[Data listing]
_ _ _ _ _ _ _
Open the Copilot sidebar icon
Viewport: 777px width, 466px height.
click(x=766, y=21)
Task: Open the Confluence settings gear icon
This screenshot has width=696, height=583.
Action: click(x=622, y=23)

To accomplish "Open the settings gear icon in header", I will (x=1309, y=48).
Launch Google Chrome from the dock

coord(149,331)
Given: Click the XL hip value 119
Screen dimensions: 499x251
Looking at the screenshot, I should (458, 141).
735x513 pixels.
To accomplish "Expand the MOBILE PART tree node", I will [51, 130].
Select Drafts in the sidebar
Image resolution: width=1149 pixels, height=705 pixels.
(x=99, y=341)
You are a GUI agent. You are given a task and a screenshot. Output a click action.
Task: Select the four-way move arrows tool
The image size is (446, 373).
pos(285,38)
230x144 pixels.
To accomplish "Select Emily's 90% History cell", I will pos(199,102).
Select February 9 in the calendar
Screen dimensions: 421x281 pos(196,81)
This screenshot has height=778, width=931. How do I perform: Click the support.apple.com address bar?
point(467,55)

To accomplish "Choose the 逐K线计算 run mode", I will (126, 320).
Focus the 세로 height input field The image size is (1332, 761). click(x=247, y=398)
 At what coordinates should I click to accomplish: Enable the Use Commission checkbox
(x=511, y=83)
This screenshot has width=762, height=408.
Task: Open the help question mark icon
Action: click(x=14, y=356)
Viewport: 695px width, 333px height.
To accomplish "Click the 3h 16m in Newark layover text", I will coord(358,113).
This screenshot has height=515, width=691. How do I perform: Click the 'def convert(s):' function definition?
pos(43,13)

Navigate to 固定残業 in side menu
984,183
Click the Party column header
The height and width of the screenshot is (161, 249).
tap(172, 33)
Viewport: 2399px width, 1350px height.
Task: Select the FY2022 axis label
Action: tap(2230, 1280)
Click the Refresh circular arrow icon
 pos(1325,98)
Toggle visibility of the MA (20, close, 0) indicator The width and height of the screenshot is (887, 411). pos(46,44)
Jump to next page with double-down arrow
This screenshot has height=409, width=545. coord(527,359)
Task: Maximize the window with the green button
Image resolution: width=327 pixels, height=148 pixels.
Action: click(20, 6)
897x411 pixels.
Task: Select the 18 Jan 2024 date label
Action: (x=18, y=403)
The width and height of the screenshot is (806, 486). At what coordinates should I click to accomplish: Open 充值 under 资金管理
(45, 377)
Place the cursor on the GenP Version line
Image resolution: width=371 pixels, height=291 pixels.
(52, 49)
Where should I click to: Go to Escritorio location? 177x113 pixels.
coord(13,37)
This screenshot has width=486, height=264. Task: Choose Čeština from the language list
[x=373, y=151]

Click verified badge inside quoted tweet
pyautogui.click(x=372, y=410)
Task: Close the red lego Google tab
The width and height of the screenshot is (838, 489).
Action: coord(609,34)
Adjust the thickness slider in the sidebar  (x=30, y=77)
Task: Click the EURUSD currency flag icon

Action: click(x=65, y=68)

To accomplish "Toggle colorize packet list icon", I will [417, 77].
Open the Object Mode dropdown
_ _ _ _ _ _ _
* _Exercise goal_
Copy every line of the records that contains the string "will". Case counts, so uppercase and lowercase letters are not interchangeable.

* _Task answer_
To accomplish "Open the settings gear icon in header", I will (x=1309, y=48).
To accomplish "Expand the MOBILE PART tree node", I will [51, 130].
To accomplish "Select Emily's 90% History cell", I will pos(199,102).
To accomplish "Choose the 逐K线计算 run mode", I will (126, 320).
To accomplish "Click the 3h 16m in Newark layover text", I will coord(358,113).
To accomplish "Toggle colorize packet list icon", I will [417, 77].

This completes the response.